▸ Your task
Reproduce every line of the material below verbatim, omitting the pictures.

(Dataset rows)
- - - - -
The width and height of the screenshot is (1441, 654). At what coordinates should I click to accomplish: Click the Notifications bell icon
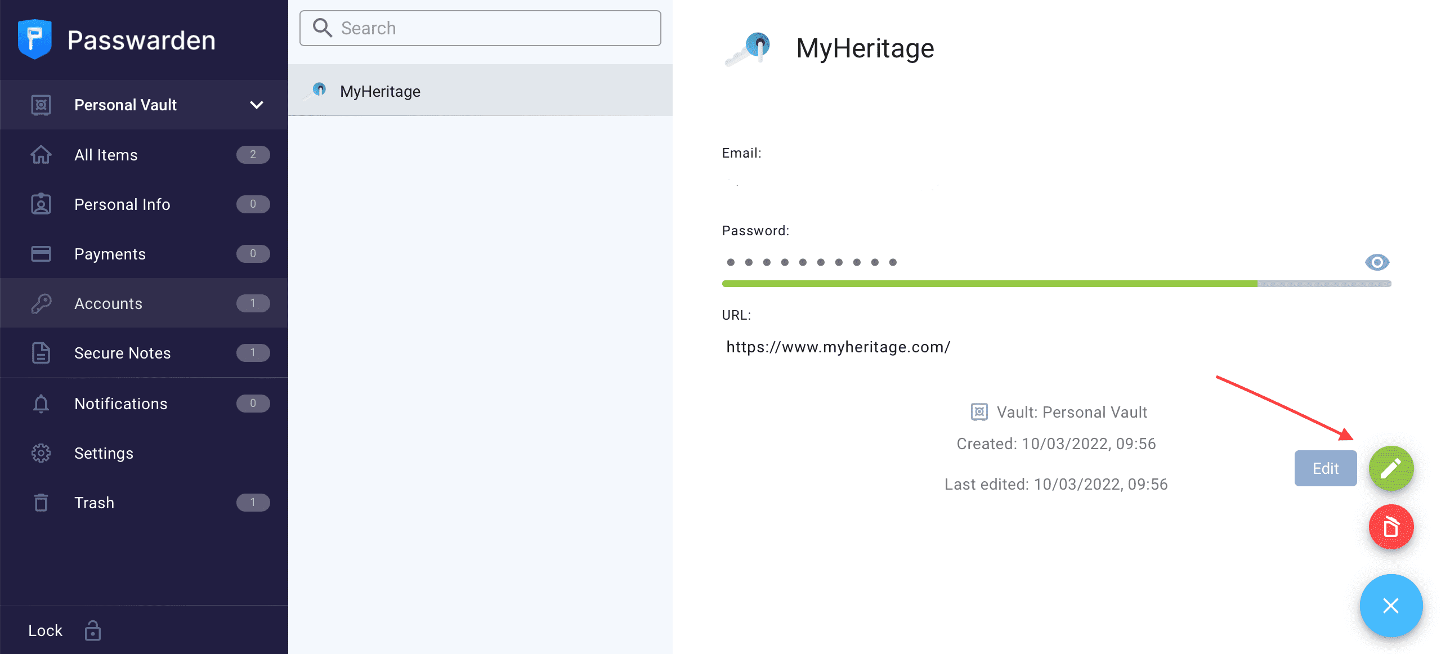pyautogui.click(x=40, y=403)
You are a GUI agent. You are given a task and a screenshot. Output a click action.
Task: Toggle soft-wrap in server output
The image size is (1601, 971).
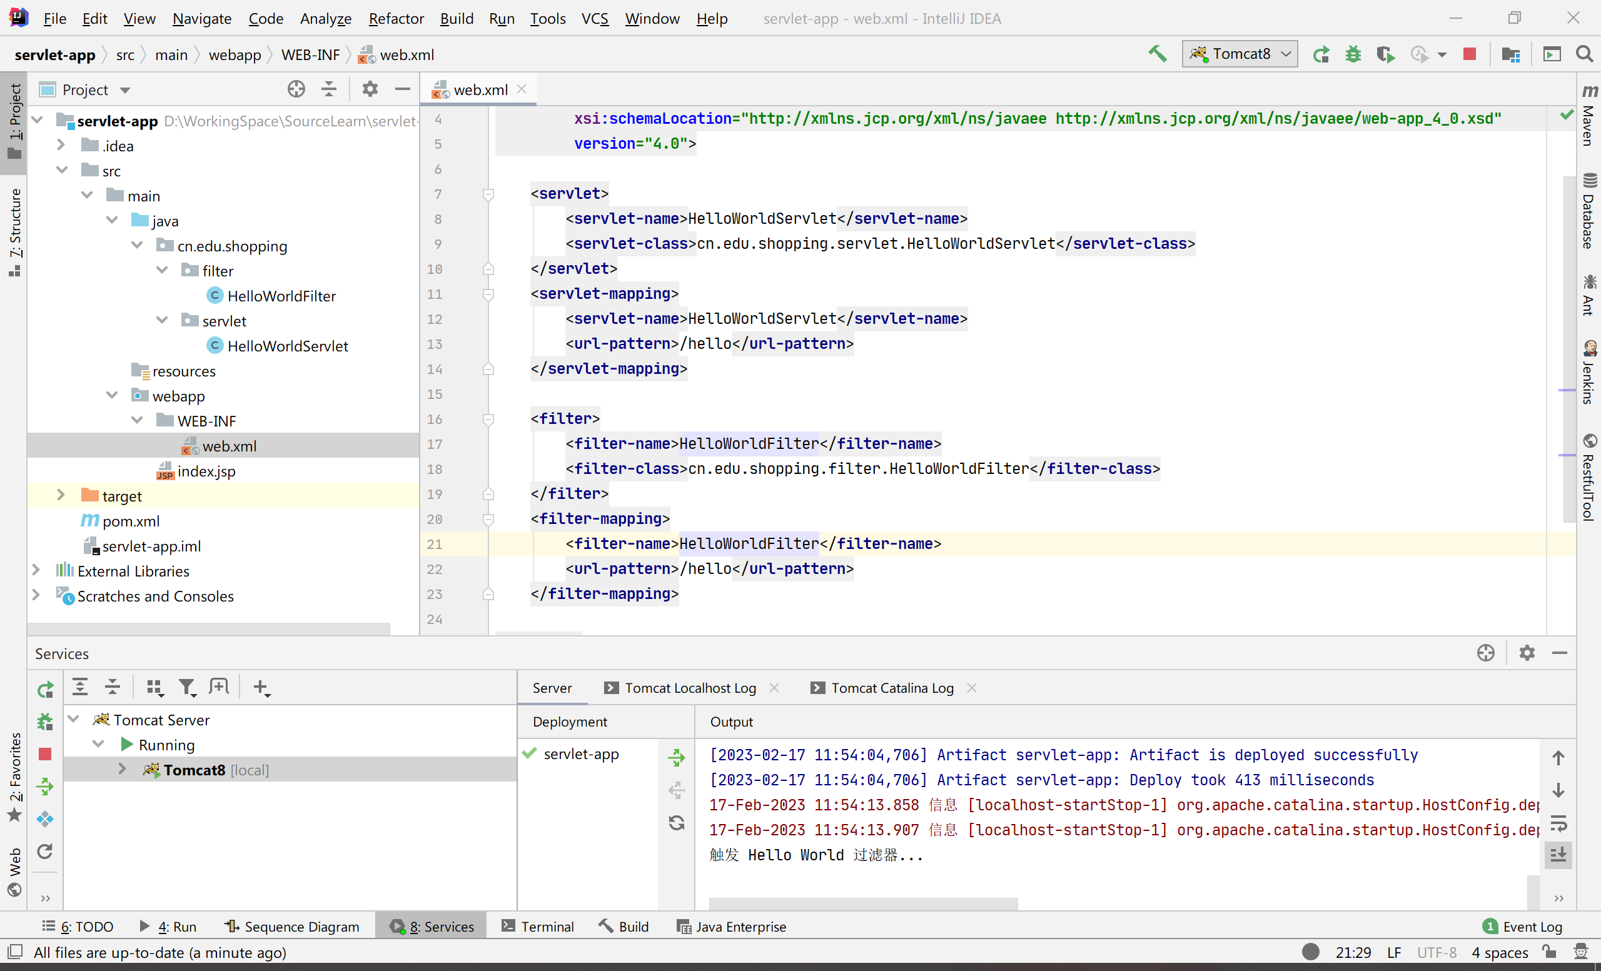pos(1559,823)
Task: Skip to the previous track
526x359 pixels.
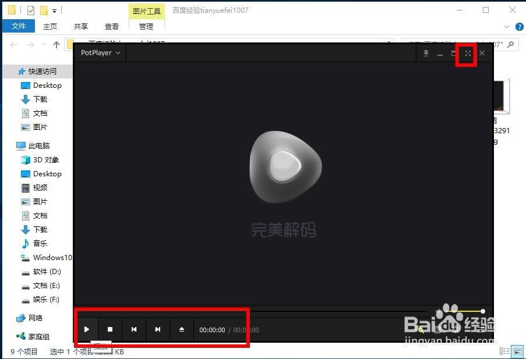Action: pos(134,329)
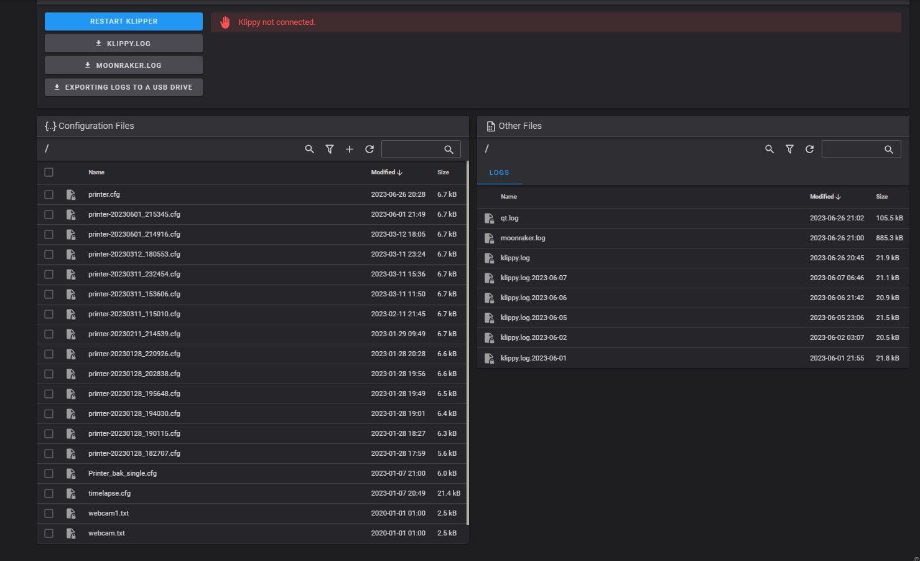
- - - - -
▸ Reply to the exercise
The width and height of the screenshot is (1441, 654). At what coordinates should I click to accomplish: Click the Notifications bell icon
pyautogui.click(x=40, y=403)
You are a GUI agent. You are given a task and a screenshot. Output a click action.
Task: Toggle soft-wrap in server output
The image size is (1601, 971).
pos(1559,823)
Task: Skip to the previous track
526x359 pixels.
Action: pos(134,329)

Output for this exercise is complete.